— Extrait du document —
______________________________

† 101

Saint Jean, apôtre

Saint Jean à Patmos, Allemagne, ca 1460-70

Apôtre et évangéliste.

Fête le 27 décembre.

Jean-​Baptiste s’était fixé sur les bords du Jourdain, non loin du lac de Génésareth, pour bap­ti­ser les foules qui se pres­saient autour de lui. Un jour, comme il se trou­vait sur la rive du fleuve avec deux de ses dis­ciples, Notre-​Seigneur vint à pas­ser ; Jean-​Baptiste, le leur dési­gnant de la main, dit : « Voilà l’Agneau de Dieu. » Les deux dis­ciples l’entendirent, et ils sui­virent Jésus. Le Seigneur, se retour­nant, vit qu’ils mar­chaient der­rière lui, et leur deman­da : « Qui cherchez-​vous ? » Et ils lui dirent : « Maître, où demeurez-​vous ? » Jésus leur répon­dit : « Venez et voyez. » Ils allèrent, virent où Notre-​Seigneur demeu­rait, et ils pas­sèrent avec lui le reste du jour et la nuit suivante.

« Bienheureuse jour­née, bien­heu­reuse nuit, s’écrie saint Augustin, et qui nous répé­te­ra les célestes entre­tiens dont vous fûtes témoins ! »

L’un des deux dis­ciples s’appelait André ; le récit évan­gé­lique tait le nom de l’autre, car la modes­tie de l’auteur du qua­trième Evan­gile ne lui a pas per­mis d’inscrire son propre nom dans le récit de la pre­mière entre­vue qu’il eut avec le Fils de Dieu.

La famille de saint Jean.

Celui qu’on devait appe­ler un jour « le dis­ciple bien-​aimé » avait, à cette époque, envi­ron vingt-​cinq ans, l’âge où l’homme entre défi­ni­ti­ve­ment dans la car­rière qu’il pour­sui­vra jusqu’au bout de sa vie. Il était né à Bethsaïde, bour­gade située au bord du lac de Génésareth, appe­lé aus­si mer de Galilée, et habi­tée par une rude popu­lation de mari­niers et de pêcheurs. Zébédée, son père, était patron d’une barque ; il exer­çait sa pro­fes­sion sur le lac, en com­pa­gnie de ses deux fils : Jean et Jacques, ce der­nier un peu plus âgé et qu’on appel­le­ra plus tard le Majeur.

Salomé, leur mère, appa­raît deux fois dans le cours de l’histoire évan­gé­lique. D’abord, elle s’y montre comme la femme juive, avec les idées « char­nelles », c’est-à-dire inté­res­sées, qui étaient répan­dues au milieu de sa nation. C’est une mère que l’amour mater­nel rend ambi­tieuse ; elle désire pour ses enfants les deux pre­mières places dans le royaume ter­restre d’Israël. Plus tard, nous la ren­con­trons sur la Voie dou­lou­reuse, à côté de Marie et de Jean, son fils ; puis au matin de la Résurrection ; alors la Galiléenne, mieux éclai­rée, com­pre­nait que le trône du Messie sur la terre était l’infâme gibet où il devait expi­rer pour sau­ver les hommes.

______________________________

— Entrées fournies —
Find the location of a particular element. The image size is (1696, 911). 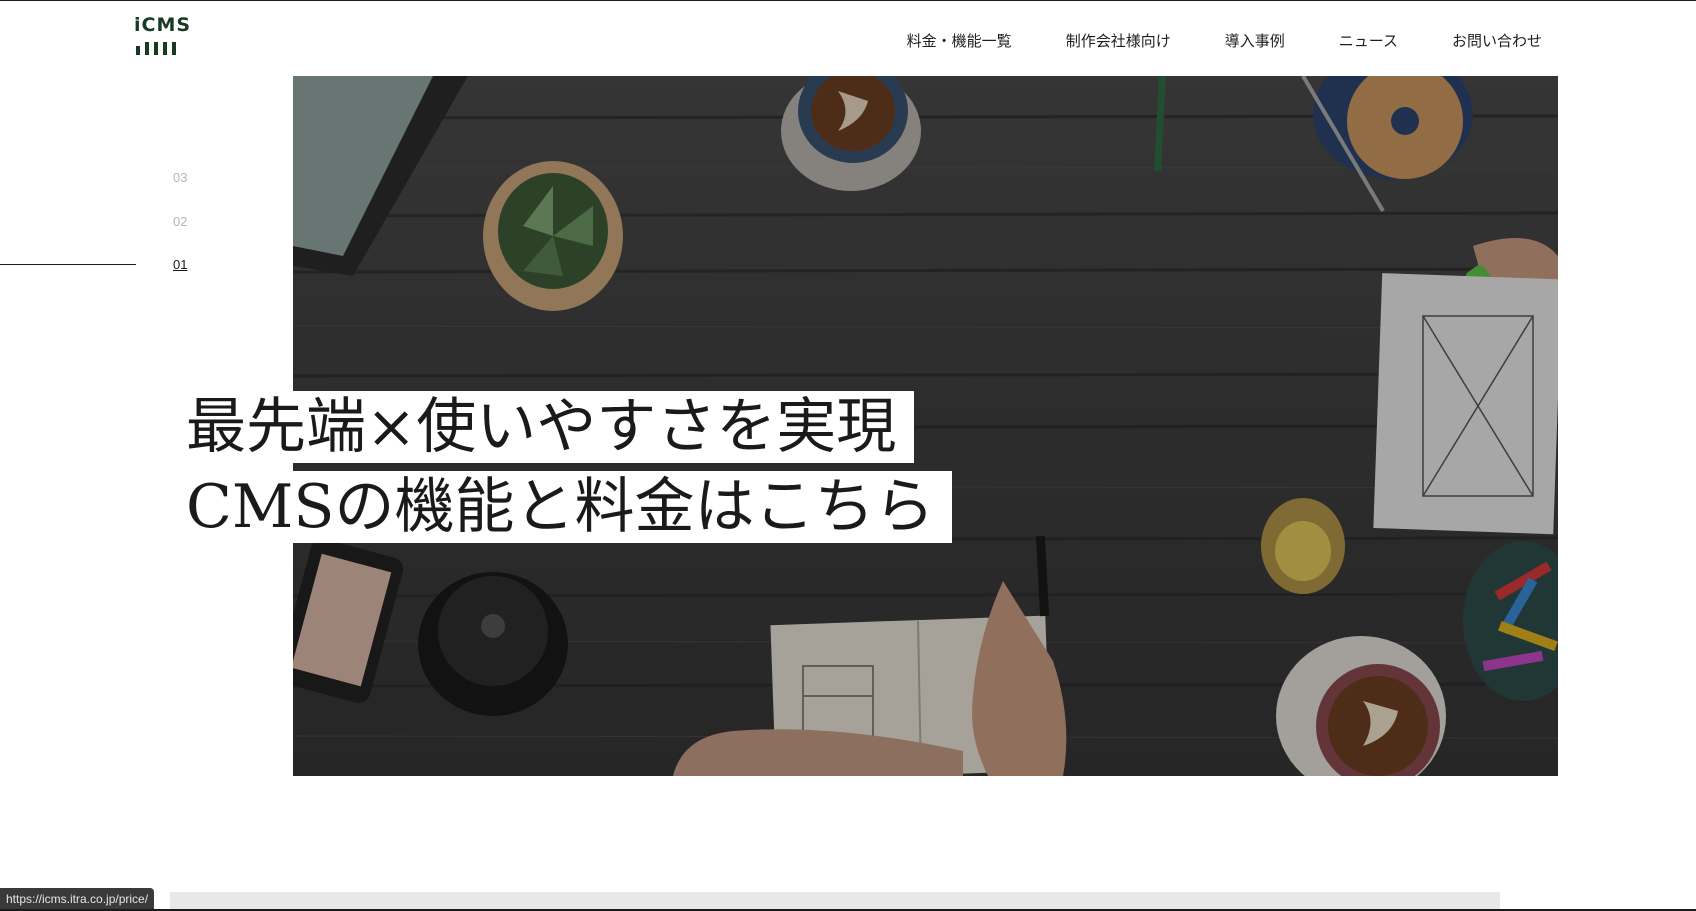

logo-text: iCMS is located at coordinates (163, 25).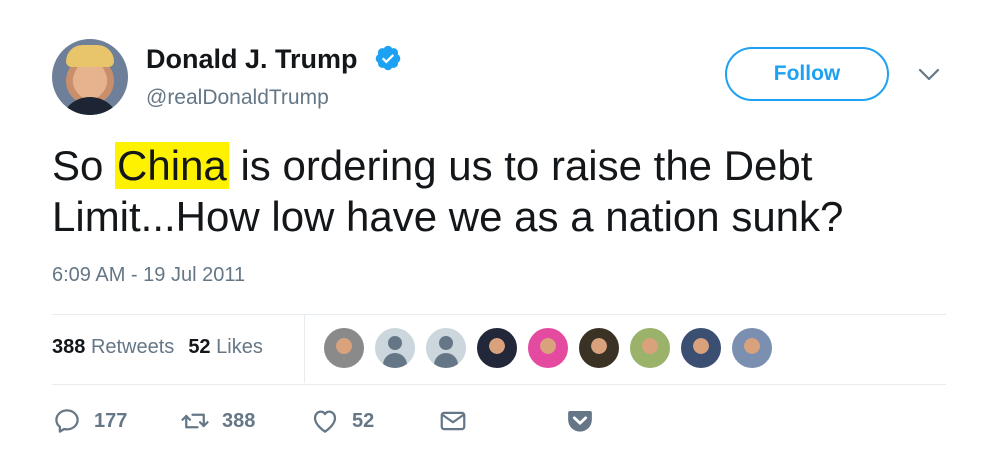 This screenshot has height=469, width=990. I want to click on direct-message-button, so click(459, 421).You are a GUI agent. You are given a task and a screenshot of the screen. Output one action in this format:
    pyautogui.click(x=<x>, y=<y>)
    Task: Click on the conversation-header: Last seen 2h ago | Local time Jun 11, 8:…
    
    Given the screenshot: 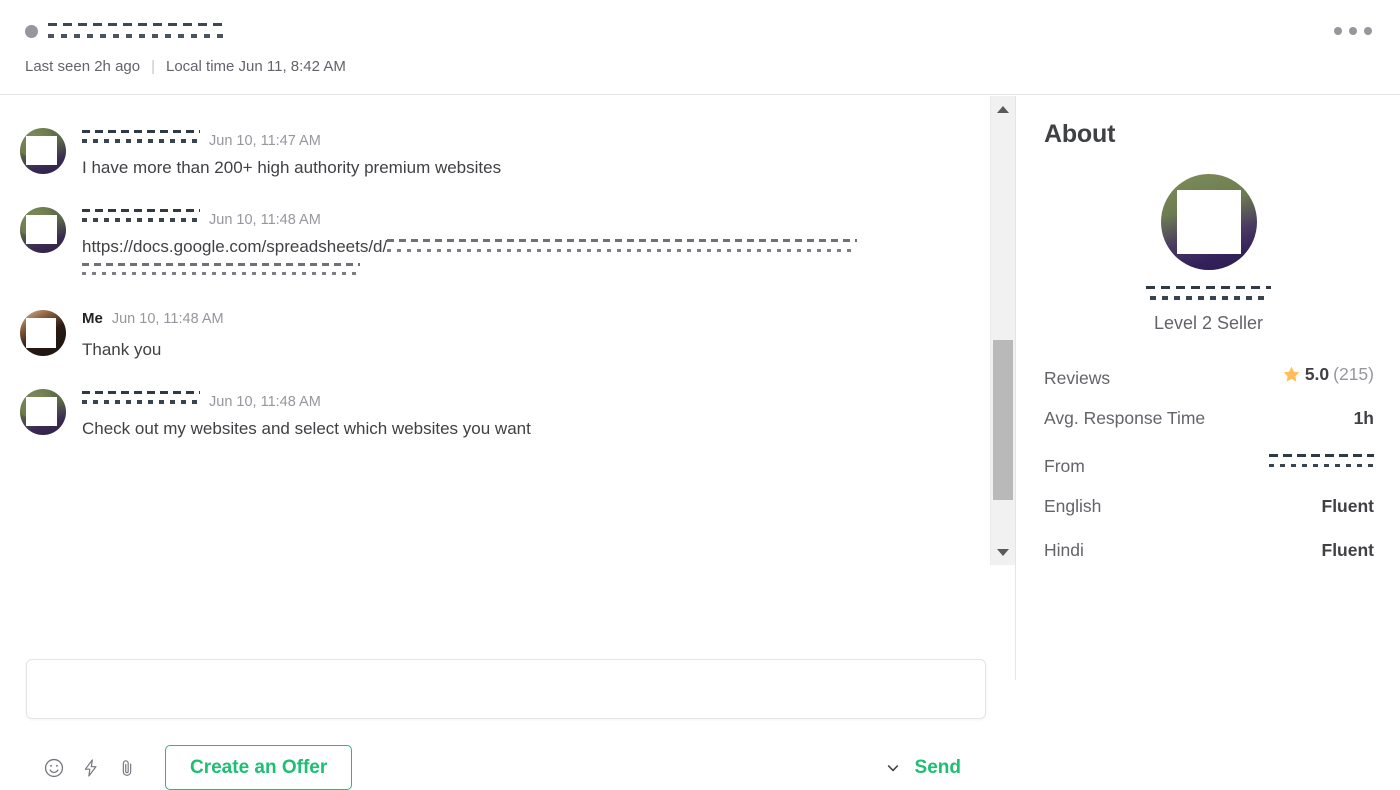 What is the action you would take?
    pyautogui.click(x=700, y=48)
    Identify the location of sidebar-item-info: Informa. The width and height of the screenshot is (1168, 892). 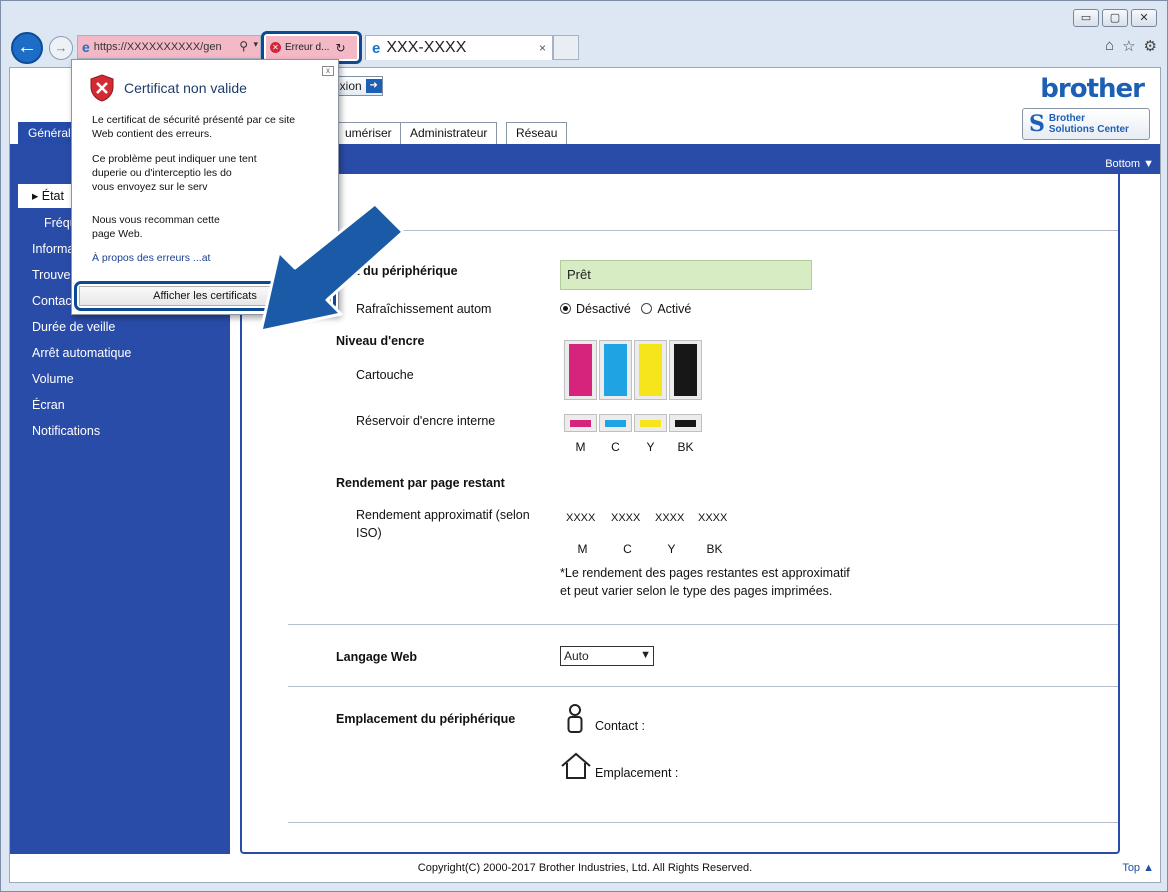
(53, 249).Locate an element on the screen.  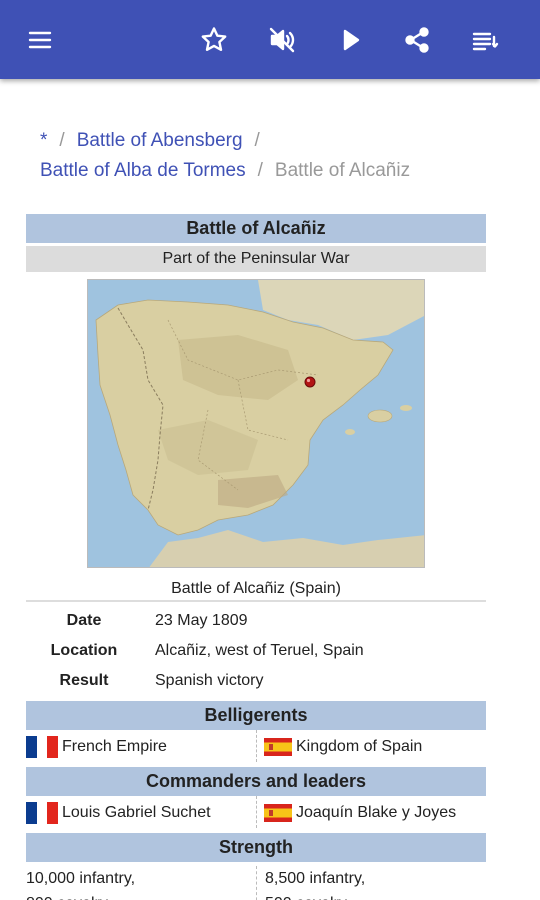
infobox-row-result: Result Spanish victory is located at coordinates (256, 681). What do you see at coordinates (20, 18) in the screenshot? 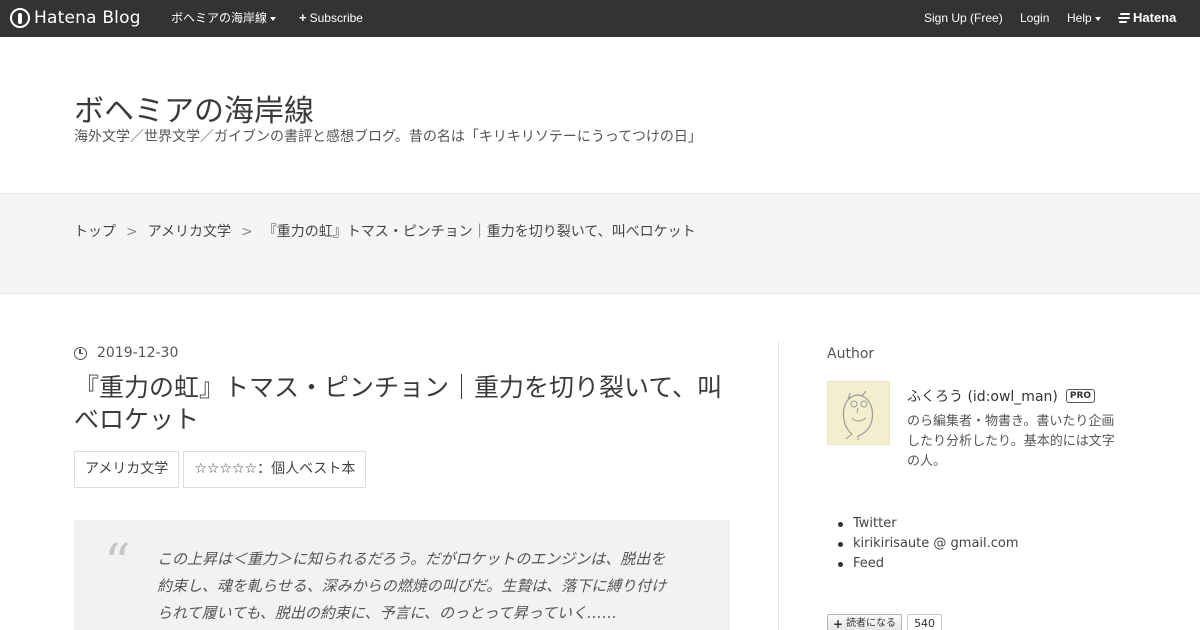
I see `hatena-blog-logo-icon` at bounding box center [20, 18].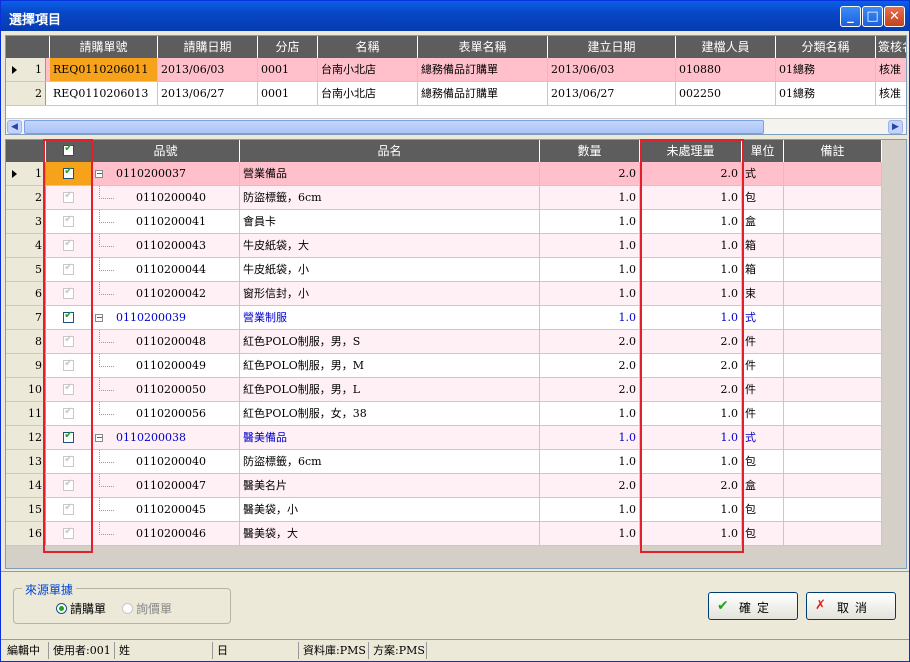  What do you see at coordinates (612, 47) in the screenshot?
I see `column-header: 建立日期` at bounding box center [612, 47].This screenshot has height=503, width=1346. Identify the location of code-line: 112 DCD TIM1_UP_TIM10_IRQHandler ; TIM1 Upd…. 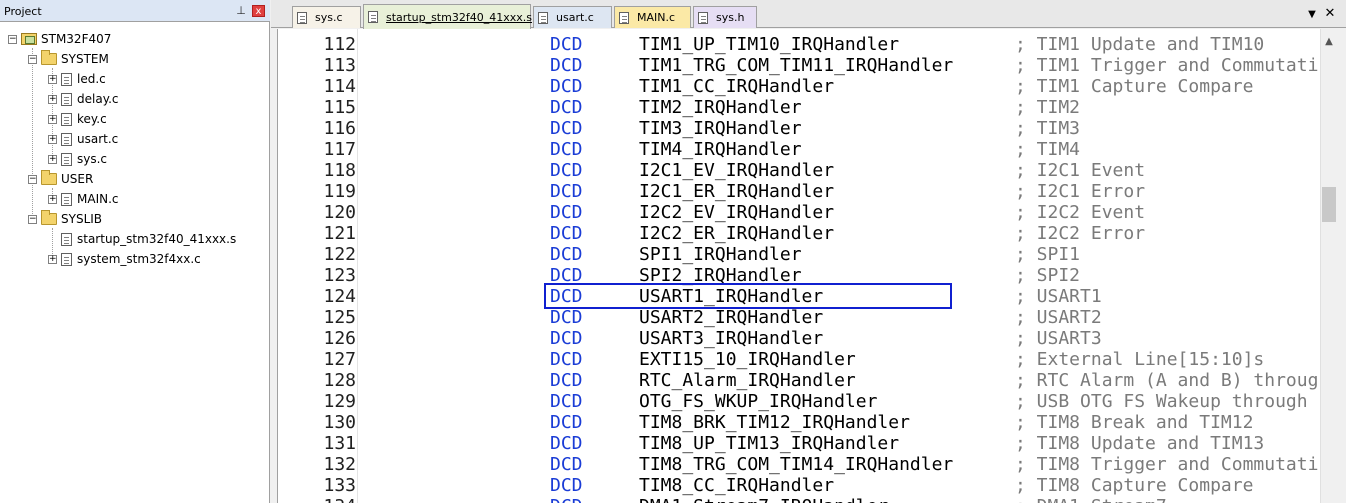
(799, 44).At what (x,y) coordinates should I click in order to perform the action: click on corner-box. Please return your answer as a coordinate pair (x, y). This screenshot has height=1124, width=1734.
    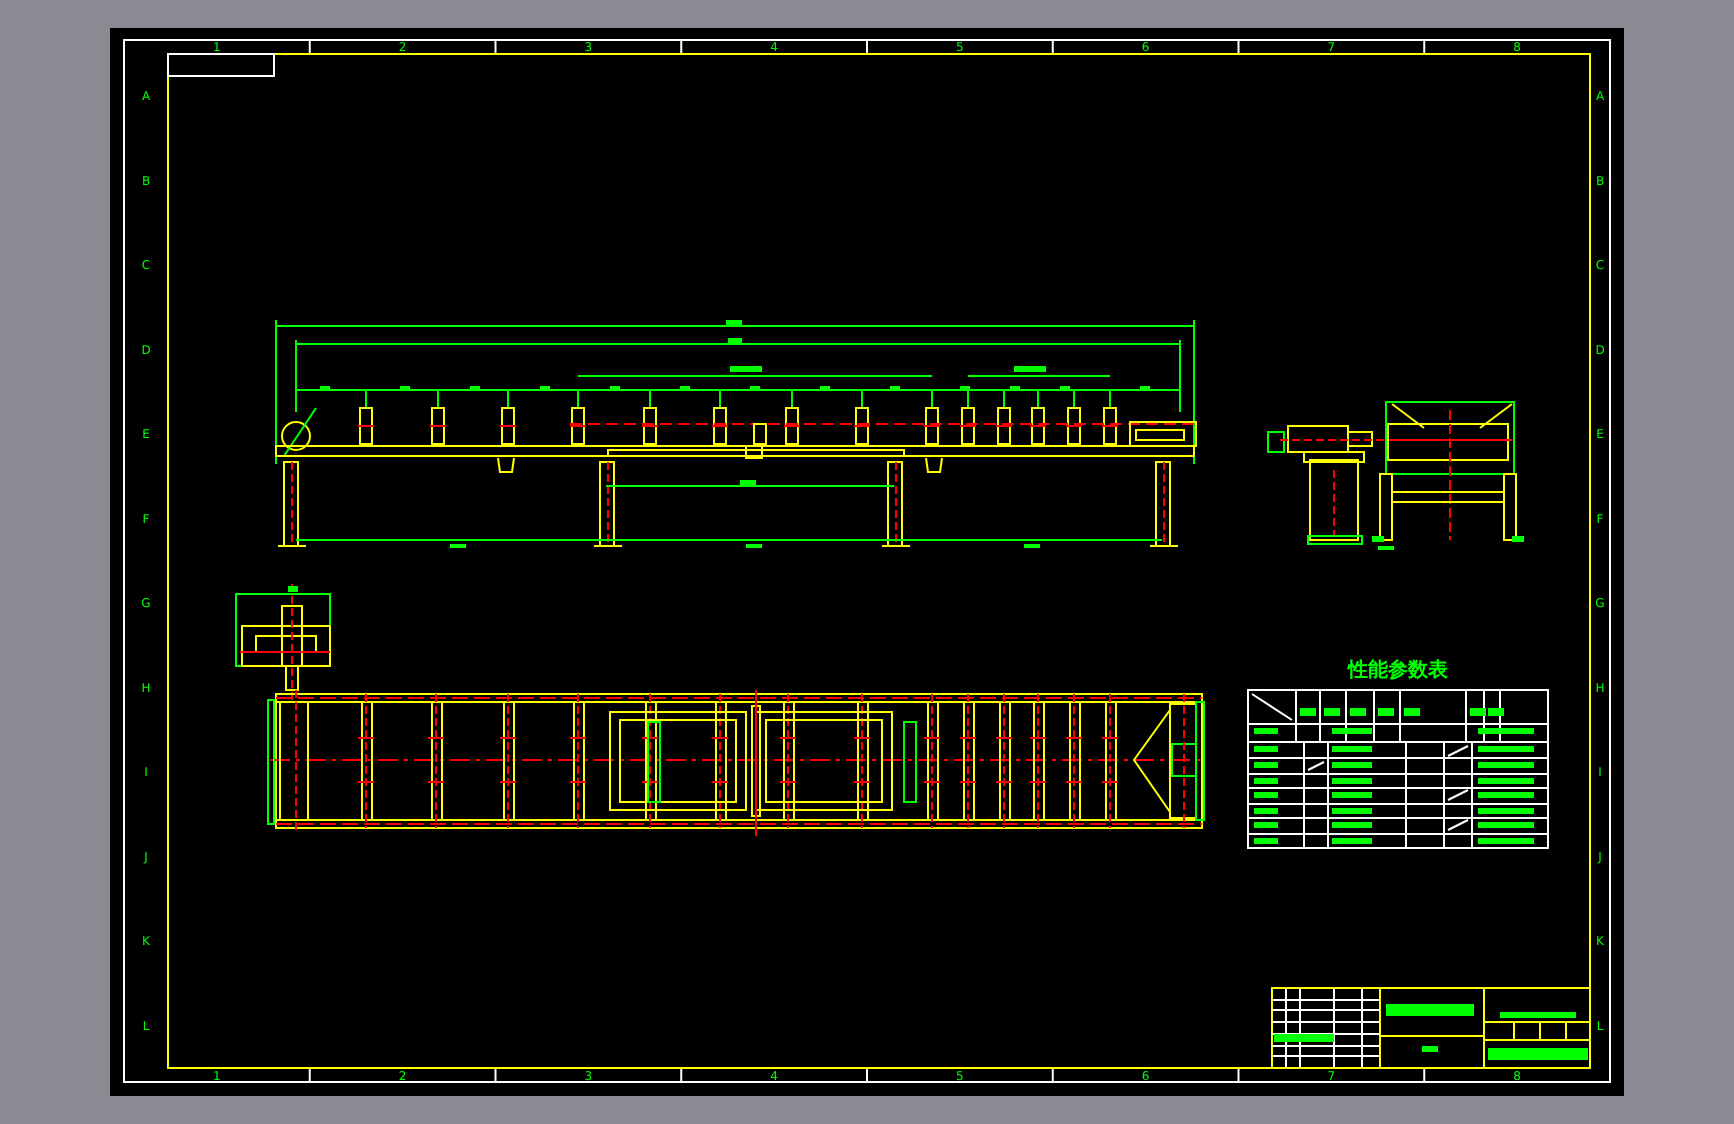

______________________________

— Exercices —
[1] Relevez tous les membres de la famille de saint Jean que nomme le texte sur saint Jean, en précisant leur lien avec lui.
[2] Poursuivez le texte sur saint Jean à partir de sa dernière phrase.
Les entrées n'ont aucun lien avec le texte sur saint Jean.

— Corrigé —
[1] Zébédée, son père ; Salomé, sa mère ; Jacques, son frère, appelé plus tard le Majeur.

[2]
Un lien étroit de paren­té unis­sait Salomé à la famille de Jésus, et Jean avait l’honneur d’être, selon la chair, tout comme l’autre Jean, le Baptiste, le cou­sin de Notre-​Seigneur. C’est là une opi­nion qui a été admise par la plu­part des Pères.

Le fils de Zébédée s’attacha de bonne heure à Jean-​Baptiste, lorsque celui-​ci, quit­tant le désert, vint prê­cher la péni­tence sur les rives du Jourdain. En écou­tant les pré­di­ca­tions du Précurseur, il ache­va de pré­pa­rer son âme à l’avènement pro­chain du Messie. La régu­la­ri­té de sa vie, la pure­té de ses mœurs l’avaient admi­ra­ble­ment dis­po­sé à pro­fi­ter des ensei­gne­ments du nou­vel Elie. Au milieu de la cor­rup­tion géné­rale, Jean avait su res­ter vierge.

Ce miracle de chas­te­té explique l’amour de pré­di­lec­tion que Notre-​Seigneur, l’ami de la vir­gi­ni­té, por­ta tou­jours à cet apôtre, appe­lé dans l’Evangile « le dis­ciple que Jésus aimait ».

La vocation.

Après l’entretien que nous avons rap­por­té, André et Jean avaient quit­té le Maître ; ils étaient retour­nés à leurs barques et à leurs filets. Ils n’avaient pas encore enten­du la parole puis­sante de Jésus qui, en appe­lant les hommes, les rend capables de tout aban­don­ner pour le suivre. Ils l’entendirent bientôt.

A quelque temps de là, Jésus, mar­chant le long de la mer de Galilée, vit André et le frère de celui-​ci, nom­mé Simon, et plus lard sur­nom­mé Pierre, qui jetaient leurs filets dans les eaux du lac, car ils étaient pêcheurs : « Suivez-​moi, leur dit-​il, et je vous ferai pêcheurs d’hommes. » Aussitôt, lais­sant leur barque et leurs filets, ils le suivirent.

Un peu plus loin, il aper­çut les deux fils de Zébédée, c’est-à-dire Jacques et Jean son frère, qui rac­com­mo­daient leurs filets dans leur barque. Il les appe­la. Et ils le sui­virent, lais­sant dans leur barque leur père avec ses ouvriers.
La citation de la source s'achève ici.